First of January, 2213. Citizens of the so-called "Global Union:" Your system no longer works toward defending the rights and liberties of the common man. Even as you all stood and watched, the mechanisms of power became further removed and obfuscated until there was nothing but a memory of democracy left. They took away your privacy, for fear of fake news and hate speech. They took away your wealth, for fear of inequality and privilege. They took away your freedoms, for fear of enemies created and puppeteered by the very institutions that claim to keep you safe. It is time to make a stand. If you have received this tape, you are invited to join us on the oldNet network. Look for the last four digits in today's GovNews.
Welcome to the future, where the government, affectionately naming themselves govCorp, has all but taken over. Well, almost. After your father mysteriously disappears, you decide that a cursory explanation does not satisfy you and embark on a quest for deeper knowledge into the situation. Unfortunately for you, your options are limited to a choice of one: computer hacking. After tinkering around a bit, at the direction of the red tape, you manage to find your contacts on the oldNet, a secret underground form of communication much like today's now-antiquated internet. You realize you'll have to upload your consciousness and hack into the machinery yourself.
Initially after breaking in, you see only a stream of innocuously-enough seeming numbers. After all it is a computer system, so nothing's out of place there. The game quickly turns into a cyberpunk adventure as you have to navigate puzzles to weave your path through various obstacles. They are all different but have a common thread of finding a suitable route without being destroyed in one form or the other, forcing you to start that puzzle over.

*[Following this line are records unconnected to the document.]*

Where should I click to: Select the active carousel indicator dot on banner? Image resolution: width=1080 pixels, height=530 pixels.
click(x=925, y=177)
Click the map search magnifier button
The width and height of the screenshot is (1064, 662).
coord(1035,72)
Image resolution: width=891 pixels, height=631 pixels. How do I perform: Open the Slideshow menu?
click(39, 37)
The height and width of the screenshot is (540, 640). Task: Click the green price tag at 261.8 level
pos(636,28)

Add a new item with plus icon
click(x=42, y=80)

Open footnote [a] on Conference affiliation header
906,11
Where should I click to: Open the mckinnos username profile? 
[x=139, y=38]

However, as you delve further into the stream of consciousness of the machinery, other things start to crop up. You end up in an unfamiliar place will billboards flashing something about "objectives." One is to manipulate the Overton window, the collection of ideas generally considered reasonable by the general population. Another speaks of protecting corporate interests. But perhaps the most important is that of eliminating dissent. How can people be good little pawns if they dare to disagree? There is also a discovery of a drone further in, with a trail of notes appearing that contain evidence. Where will this lead?
Verillious does seem to want to portray a political message on some level, but it's camouflaged cleverly through all the peripheries and sideshows and does not become overbearing in the game. There isn't really any sort of larger agenda pushed either. In a sense part of what this game does best is mixing elements of different genres and yet still having them fit together nicely: narrative and a bit of adventure along with exploration and point and click.
Controls are varied through the different stages and explained in the game, but the gist of it is as follows. Left click will bring a certain area into focus, whereas right click will allow you to step away. Arrow keys are used for navigation and mouse movement to pan the view. Later on, you'll need further keys for navigation as you interact through other means.
Katabasis is pretty smooth overall, and in my opinion, effectively renders its message as a standalone piece without a lot of auxiliary explanation. There is some room for improvement in the mechanics, however, and it may not be everyone's cup of tea, even if you tend to enjoy puzzles and figuring things out in general. Several of the puzzles are more difficult than they first appear and, at least for me, took many tries to successfully pass, entailing more memorization than logic. I did find this slightly annoying at the time. Also, in the drone part of the game, proceeding requires a precise sequence of moving that almost feels like glitching out the game and can be a bit frustrating to get right. Some of the controls are shown only initially, then disappear, making it problematic if you don't remember them. There is also no save in the game, so you'll need to complete your progress in one sitting or start over another time. Should you try it, though, it is definitely worthwhile to go through to the ending.